We read with interest the study by Maassen et al.1 concerning uterine artery embolisation (UAE) for postpartum haemorrhage (PPH) and have several comments to make about this work.

First, we were surprised to learn that in the Netherlands, PPH is defined by a blood loss in excess of 1000 ml, whatever the method of delivery, whereas the usual threshold for vaginal delivery is 500 ml. Current recommendations2 concerning UAE were respected in this study (usage after failure of uterotonics and after transfusion of packed red cells and platelets), but the delay in the diagnosis, because of the excessively high threshold, may have been the main cause of the failure of the treatment for PPH.
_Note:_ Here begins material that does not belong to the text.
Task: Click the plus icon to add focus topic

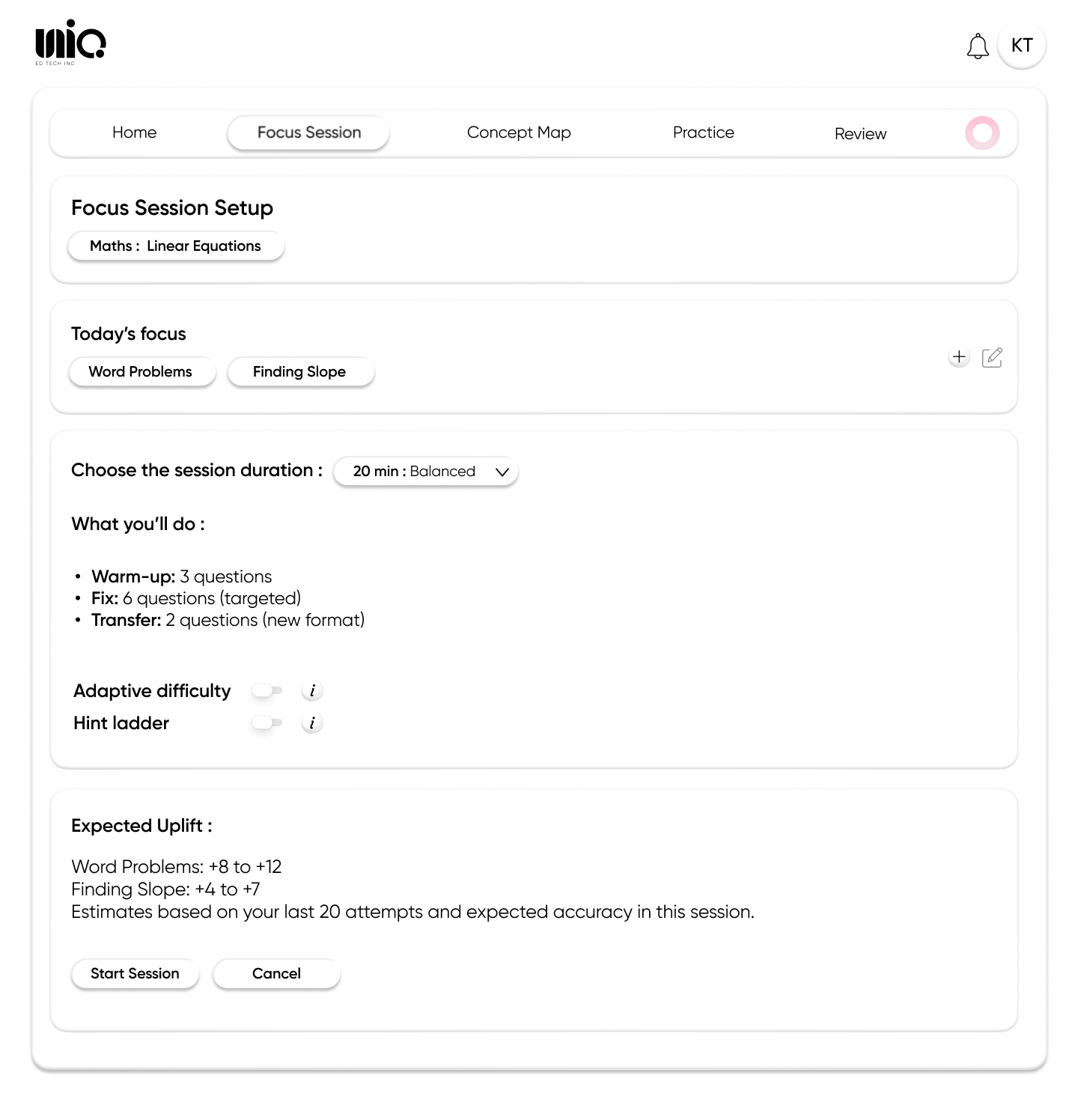Action: click(x=959, y=357)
Moreover, concerning the technique for embolisation, we would like to underline the need to create an angiographic map of the vascular bed before the intervention for occlusion. Eventhough it may be difficult to establish such a map because of vasospasm induced by the haemodynamic state, it does allow detection of the zone responsible for the bleeding as well as anastomoses notably utero-ovarian that may exist. It is then possible to obturate these anastomoses proximally, using microcoils, even before UAE to maintain ovarian function.

Moreover, several cases of uterine necrosis secondary to UAE have been reported,3 and this despite the use of resorbable material. In the present study, the vesico-vaginal fistula, secondary to the vesical necrosis, is a further example to confirm sometimes irreversible occlusion caused by the gelatin particles. The size of the particles and the degree of selectivity in the site of embolisation seem to play a major role in the genesis of ischaemic necrosis. The smaller the particles, the more distal the embolisation and the lower the risk of recurrence of bleeding, at the price, however, of a greater risk of ischaemia (impossibility to develop collateral circulation). In contrast, the bigger the particles, the more proximal the embolisation and the lower the risk of ischaemia. The risk of recurrent haemorrhage, however, is greater because of the development of collaterals.
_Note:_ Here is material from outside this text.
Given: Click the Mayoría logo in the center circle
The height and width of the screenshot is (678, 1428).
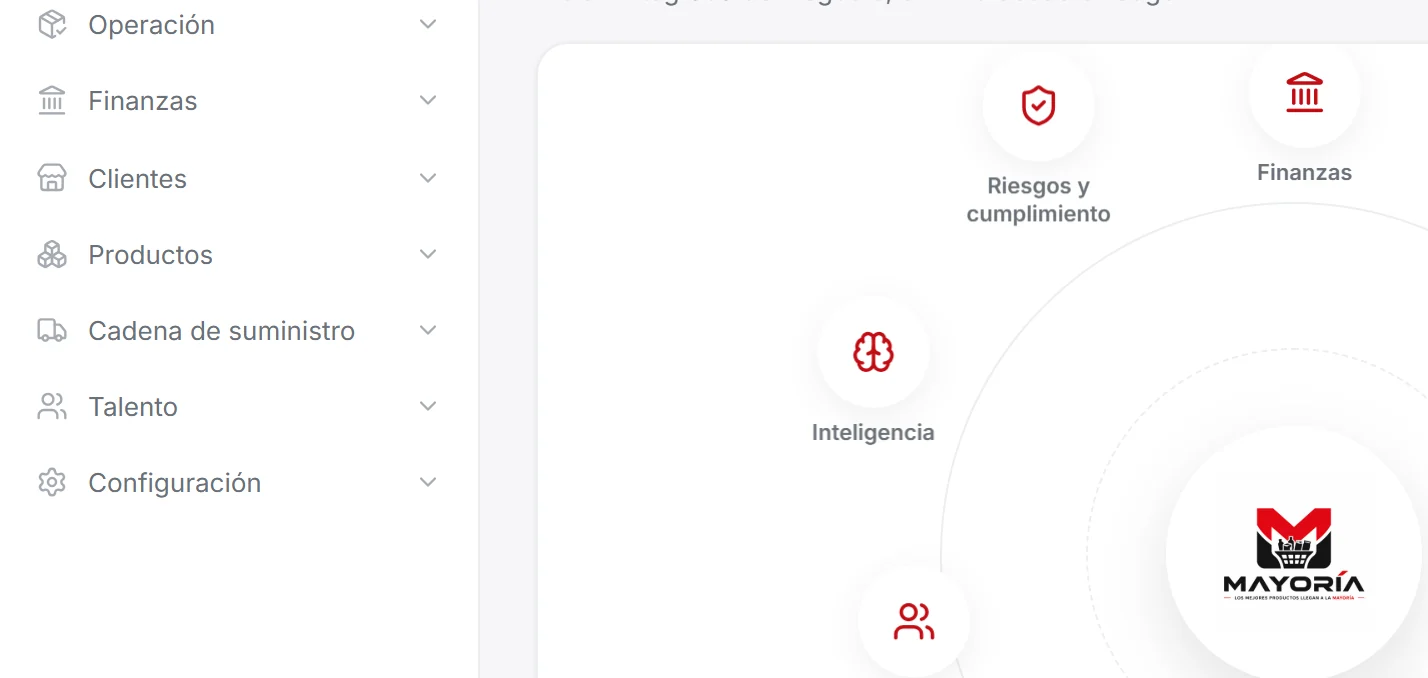Looking at the screenshot, I should tap(1293, 554).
Maassen et al.1 also reported the risk of gelatin particles migrating to the femoral artery in the case of iterative interventions. Thus, it seems irresponsible to continue to perform re-embolisations, sometimes sacrificing the two ovarian arteries in the process, in patients who will be able to preserve the uterus, but at the price of definitive menopause.
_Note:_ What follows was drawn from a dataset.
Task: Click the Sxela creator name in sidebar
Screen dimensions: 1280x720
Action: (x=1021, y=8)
In cases of severe PPH, Touboul et al.4 confirmed the interest of UAE in uterine atony in vaginal delivery. In contrast, the efficacy seems to be less certain in cases of haemodynamic instability or for cesarean section. They propose a clinical trial to clarify the interest of UAE in comparison with surgery (ligature of the hypogastric arteries or hysterectomy) in this life-threatening situation.

Uterine artery embolisation has certainly become an essential tool in the management of PPH. However, we must advise his reasoned use in second-line treatment, by avoiding re-embolisations, as its efficacity compared with surgery has not yet been clearly established in cases of extremely severe PPH.